Lazy text capitalization with low latency large language models

1 month ago 2

Sometimes I have ideas that I want to write down as fast as possible before I forget them. On mobile, slow typing, constant shift toggling, and switching keyboards for punctuation get in the way. What if I could type sloppy and the text could correct itself line by line? What if I could define my own rules for it? After all, text is the interface.

As a designer, I appreciate correct writing and typographic correctness. I really care about the right use of quotation marks, apostrophes and dashes. But for notes, I sometimes just want to get the thoughts out, without spending too much time on formatting. I’ll type fast, without correcting anything. It’s the digital version of a bad handwriting that no one else but the author can decipher.

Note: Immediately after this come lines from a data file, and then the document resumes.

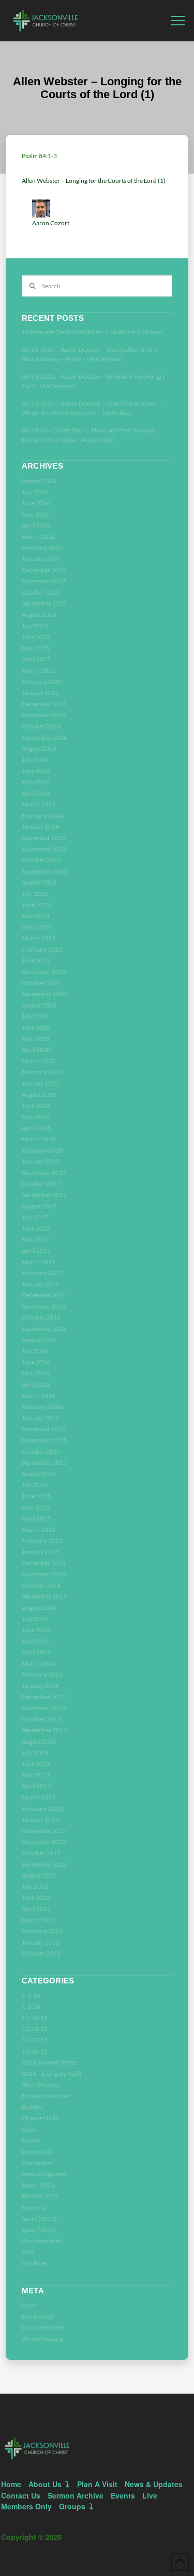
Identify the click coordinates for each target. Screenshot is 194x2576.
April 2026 (36, 525)
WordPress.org (42, 2338)
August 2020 (39, 1005)
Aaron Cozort (50, 223)
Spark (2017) (39, 2219)
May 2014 (35, 1641)
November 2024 (44, 715)
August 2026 (39, 481)
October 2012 (41, 1853)
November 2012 (44, 1841)
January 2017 (40, 1284)
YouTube (34, 2263)
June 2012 (36, 1897)
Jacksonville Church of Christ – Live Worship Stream (92, 332)
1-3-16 (31, 1995)
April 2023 (36, 927)
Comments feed (43, 2327)
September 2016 (44, 1328)
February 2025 (42, 682)
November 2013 (44, 1708)
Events (31, 2140)
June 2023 (36, 905)
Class (29, 2129)
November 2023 (44, 849)
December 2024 (44, 704)
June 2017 (36, 1228)
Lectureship (38, 2151)
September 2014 (44, 1596)
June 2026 (36, 503)
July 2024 (35, 760)
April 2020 (36, 1049)
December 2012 (44, 1831)
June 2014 (36, 1630)
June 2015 (36, 1496)
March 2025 (38, 670)
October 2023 (41, 860)
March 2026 (38, 536)
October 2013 (41, 1719)
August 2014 (39, 1607)
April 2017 (36, 1250)
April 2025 (36, 659)
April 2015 (36, 1518)
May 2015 (35, 1507)
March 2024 (38, 804)
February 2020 (42, 1072)
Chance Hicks (40, 2118)
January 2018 (40, 1161)
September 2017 (44, 1195)
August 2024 (39, 748)
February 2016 (42, 1406)
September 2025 (44, 603)
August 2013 (39, 1741)
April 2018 (36, 1127)
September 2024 (44, 737)
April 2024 (36, 793)
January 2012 (40, 1942)
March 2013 (38, 1797)
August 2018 (39, 1094)
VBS (27, 2252)
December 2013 (44, 1697)
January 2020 (40, 1083)
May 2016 (35, 1373)
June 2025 (36, 637)
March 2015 (38, 1529)
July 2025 (35, 626)
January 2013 (40, 1819)
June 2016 (36, 1362)
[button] (178, 21)
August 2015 (39, 1474)
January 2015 (40, 1552)
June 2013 (36, 1763)
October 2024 (41, 726)
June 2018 (36, 1105)
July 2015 (35, 1484)
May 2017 (35, 1239)
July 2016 (35, 1351)
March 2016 (38, 1396)
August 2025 (39, 614)
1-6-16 (31, 2006)
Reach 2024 (38, 2185)
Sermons (34, 2207)
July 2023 (35, 893)
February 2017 (42, 1273)
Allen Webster (41, 2084)
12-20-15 (35, 2018)
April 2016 (36, 1384)
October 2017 (41, 1183)
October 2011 (41, 1953)
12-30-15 (35, 2051)
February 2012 (42, 1931)
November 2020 (44, 971)
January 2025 (40, 692)
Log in (30, 2305)
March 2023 (38, 938)
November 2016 (44, 1306)
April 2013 (36, 1786)
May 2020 (35, 1039)
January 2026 (40, 559)
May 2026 (35, 514)
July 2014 (35, 1619)
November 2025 (44, 581)
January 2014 (40, 1685)
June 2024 (36, 770)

What if I can type as fast as possible to get my thoughts out, while having it also be correct and nice to read? That should be an easy task for today’s large language models, right?

Let’s try. I’ll reach for Google Gemini 2.5 Flash Lite. What I’m doing is a simple task and I want a fast and cheap model. I probably could have used WebLLM and run a model in-browser. But I was sceptical about the latency that could be a lot higher than using an API (unfortunately). To be tested.

In the future, built-in AI models like Gemini Nano built into browsers like Chrome could do the job. There’s even a dedicated Proofreader API origin trial that mentions the use case I had in mind: “Provide corrections during active note-taking.” But let’s stick with the Gemini API for now for the purpose of rapid prototyping.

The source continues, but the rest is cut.